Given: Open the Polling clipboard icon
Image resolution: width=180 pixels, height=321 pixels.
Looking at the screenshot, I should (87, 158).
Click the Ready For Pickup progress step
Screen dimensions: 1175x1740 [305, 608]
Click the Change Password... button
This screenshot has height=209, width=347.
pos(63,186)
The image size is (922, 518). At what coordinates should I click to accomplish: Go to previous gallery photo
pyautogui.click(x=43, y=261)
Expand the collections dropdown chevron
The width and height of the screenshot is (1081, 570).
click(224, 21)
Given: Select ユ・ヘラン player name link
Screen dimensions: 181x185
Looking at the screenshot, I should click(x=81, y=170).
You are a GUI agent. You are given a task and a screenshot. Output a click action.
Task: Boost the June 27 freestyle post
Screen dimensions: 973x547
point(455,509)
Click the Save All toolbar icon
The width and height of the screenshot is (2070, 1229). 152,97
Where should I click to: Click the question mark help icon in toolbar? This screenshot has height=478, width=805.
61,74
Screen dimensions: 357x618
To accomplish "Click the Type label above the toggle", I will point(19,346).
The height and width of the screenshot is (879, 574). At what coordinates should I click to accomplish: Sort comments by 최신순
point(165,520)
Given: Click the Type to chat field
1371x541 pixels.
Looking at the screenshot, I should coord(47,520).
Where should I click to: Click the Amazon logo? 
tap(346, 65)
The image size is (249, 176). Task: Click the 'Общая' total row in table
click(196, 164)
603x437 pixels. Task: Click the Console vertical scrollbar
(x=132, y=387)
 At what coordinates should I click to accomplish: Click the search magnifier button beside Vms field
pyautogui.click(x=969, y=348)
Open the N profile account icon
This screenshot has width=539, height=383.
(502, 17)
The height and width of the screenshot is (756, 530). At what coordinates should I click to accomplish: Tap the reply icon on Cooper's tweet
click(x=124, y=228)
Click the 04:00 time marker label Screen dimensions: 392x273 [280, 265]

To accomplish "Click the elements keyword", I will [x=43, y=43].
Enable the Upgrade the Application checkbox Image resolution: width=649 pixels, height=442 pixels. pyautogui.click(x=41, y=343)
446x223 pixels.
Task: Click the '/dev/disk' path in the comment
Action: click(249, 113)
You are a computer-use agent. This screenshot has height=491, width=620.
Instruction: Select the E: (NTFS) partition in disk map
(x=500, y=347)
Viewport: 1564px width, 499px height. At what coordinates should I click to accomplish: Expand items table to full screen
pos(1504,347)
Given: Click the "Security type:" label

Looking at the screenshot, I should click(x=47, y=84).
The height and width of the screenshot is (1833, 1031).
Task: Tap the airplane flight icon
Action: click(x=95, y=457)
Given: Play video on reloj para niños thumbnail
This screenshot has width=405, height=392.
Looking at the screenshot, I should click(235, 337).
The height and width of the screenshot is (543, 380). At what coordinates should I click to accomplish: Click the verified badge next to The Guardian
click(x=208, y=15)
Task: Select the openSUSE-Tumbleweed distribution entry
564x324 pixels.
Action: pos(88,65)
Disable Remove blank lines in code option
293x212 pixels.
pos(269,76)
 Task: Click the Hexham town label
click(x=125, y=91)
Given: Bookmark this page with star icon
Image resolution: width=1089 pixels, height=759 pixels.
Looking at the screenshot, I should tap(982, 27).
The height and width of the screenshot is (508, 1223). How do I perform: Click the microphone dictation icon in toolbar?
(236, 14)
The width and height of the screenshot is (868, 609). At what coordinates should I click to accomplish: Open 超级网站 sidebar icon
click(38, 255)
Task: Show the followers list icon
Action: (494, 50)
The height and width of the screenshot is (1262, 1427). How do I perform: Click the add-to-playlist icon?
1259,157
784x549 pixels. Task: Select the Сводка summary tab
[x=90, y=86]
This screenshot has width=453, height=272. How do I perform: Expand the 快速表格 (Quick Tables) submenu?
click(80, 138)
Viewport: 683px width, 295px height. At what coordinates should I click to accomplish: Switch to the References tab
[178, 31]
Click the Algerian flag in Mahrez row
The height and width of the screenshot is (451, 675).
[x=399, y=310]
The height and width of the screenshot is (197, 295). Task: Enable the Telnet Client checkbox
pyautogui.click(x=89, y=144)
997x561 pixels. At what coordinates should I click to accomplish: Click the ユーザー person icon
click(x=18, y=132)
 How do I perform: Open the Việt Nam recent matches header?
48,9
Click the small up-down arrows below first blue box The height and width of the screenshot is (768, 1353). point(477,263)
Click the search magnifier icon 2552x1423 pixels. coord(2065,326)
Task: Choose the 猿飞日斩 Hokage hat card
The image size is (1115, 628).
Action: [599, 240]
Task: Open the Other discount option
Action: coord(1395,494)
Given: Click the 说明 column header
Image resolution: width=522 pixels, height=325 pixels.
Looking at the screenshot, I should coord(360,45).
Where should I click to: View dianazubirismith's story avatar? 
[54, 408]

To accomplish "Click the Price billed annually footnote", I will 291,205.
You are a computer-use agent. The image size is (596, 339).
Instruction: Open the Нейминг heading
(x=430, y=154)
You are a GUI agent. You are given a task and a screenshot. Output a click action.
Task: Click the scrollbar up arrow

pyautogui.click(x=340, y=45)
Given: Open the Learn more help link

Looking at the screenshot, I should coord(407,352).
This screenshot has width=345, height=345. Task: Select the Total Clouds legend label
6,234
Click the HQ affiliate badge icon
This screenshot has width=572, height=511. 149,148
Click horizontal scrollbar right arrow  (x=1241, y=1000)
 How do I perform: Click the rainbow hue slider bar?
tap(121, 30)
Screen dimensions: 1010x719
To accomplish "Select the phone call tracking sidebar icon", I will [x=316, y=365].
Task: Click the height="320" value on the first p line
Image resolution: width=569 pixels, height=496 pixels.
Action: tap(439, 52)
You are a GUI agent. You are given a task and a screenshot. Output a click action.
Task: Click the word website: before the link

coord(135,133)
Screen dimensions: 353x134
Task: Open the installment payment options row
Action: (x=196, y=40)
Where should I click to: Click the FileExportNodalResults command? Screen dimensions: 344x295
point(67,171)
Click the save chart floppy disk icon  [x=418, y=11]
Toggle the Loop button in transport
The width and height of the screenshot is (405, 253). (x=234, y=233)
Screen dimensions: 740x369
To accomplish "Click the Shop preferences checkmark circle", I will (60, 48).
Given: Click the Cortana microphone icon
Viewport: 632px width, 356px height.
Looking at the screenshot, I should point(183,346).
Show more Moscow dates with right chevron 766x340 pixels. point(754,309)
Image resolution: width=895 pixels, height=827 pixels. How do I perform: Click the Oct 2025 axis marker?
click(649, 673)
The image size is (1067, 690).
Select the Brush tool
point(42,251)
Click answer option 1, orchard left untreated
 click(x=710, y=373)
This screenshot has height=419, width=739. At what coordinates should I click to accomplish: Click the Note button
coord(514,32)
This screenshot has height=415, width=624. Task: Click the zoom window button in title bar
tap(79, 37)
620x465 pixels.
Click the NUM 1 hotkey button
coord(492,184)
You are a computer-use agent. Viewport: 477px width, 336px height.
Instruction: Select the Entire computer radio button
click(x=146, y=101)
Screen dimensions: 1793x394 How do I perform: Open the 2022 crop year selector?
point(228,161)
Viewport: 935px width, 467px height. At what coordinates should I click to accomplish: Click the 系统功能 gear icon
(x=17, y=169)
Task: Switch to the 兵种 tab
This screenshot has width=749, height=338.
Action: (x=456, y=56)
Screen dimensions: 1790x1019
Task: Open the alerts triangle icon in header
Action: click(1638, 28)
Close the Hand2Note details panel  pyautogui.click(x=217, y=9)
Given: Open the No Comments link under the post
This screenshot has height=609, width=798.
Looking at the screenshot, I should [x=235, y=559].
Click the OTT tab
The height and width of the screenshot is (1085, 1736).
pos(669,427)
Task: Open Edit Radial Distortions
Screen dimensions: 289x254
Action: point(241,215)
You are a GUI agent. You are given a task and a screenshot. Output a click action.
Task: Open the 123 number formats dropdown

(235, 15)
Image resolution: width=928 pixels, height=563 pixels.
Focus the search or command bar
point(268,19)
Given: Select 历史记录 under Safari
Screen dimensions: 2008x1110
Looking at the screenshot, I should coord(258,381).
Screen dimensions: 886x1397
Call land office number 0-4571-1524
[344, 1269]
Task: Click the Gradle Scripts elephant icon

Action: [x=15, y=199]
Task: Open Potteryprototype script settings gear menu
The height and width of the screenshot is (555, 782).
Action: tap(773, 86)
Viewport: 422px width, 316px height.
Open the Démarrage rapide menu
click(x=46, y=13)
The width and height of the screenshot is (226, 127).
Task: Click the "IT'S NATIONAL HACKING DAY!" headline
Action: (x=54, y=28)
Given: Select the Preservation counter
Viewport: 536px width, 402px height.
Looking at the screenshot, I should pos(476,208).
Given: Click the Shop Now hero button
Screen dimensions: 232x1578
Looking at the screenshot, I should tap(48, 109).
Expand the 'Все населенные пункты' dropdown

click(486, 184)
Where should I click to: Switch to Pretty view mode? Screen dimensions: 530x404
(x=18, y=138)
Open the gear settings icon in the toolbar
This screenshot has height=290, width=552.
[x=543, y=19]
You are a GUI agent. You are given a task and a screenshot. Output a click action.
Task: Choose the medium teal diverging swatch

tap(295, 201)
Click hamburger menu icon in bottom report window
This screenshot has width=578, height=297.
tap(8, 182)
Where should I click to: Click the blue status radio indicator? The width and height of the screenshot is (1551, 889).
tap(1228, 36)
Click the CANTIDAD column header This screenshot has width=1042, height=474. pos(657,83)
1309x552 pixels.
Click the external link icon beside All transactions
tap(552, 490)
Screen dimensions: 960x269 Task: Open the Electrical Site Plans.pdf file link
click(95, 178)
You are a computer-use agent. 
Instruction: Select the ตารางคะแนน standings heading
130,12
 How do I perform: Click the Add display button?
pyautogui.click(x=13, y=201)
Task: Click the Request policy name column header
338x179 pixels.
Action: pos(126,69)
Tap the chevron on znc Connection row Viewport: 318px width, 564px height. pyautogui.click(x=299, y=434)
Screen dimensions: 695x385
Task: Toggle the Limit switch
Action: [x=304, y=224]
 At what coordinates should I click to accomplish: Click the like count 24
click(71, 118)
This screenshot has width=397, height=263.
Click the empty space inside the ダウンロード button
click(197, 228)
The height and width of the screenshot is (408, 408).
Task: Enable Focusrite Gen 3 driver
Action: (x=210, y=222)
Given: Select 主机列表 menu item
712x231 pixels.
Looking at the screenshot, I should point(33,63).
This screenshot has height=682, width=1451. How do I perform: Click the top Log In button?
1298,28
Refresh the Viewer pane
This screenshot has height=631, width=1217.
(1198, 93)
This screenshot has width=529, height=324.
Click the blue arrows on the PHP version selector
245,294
━━━━━━
**Written instruction:** Retype the rows from the line with "Given: Open the No" up to and including the line with "Action: [x=15, y=199]".

**Exercise solution:**
Given: Open the No Comments link under the post
This screenshot has height=609, width=798.
Looking at the screenshot, I should [x=235, y=559].
Click the OTT tab
The height and width of the screenshot is (1085, 1736).
pos(669,427)
Task: Open Edit Radial Distortions
Screen dimensions: 289x254
Action: point(241,215)
You are a GUI agent. You are given a task and a screenshot. Output a click action.
Task: Open the 123 number formats dropdown

(235, 15)
Image resolution: width=928 pixels, height=563 pixels.
Focus the search or command bar
point(268,19)
Given: Select 历史记录 under Safari
Screen dimensions: 2008x1110
Looking at the screenshot, I should coord(258,381).
Screen dimensions: 886x1397
Call land office number 0-4571-1524
[344, 1269]
Task: Click the Gradle Scripts elephant icon

Action: [x=15, y=199]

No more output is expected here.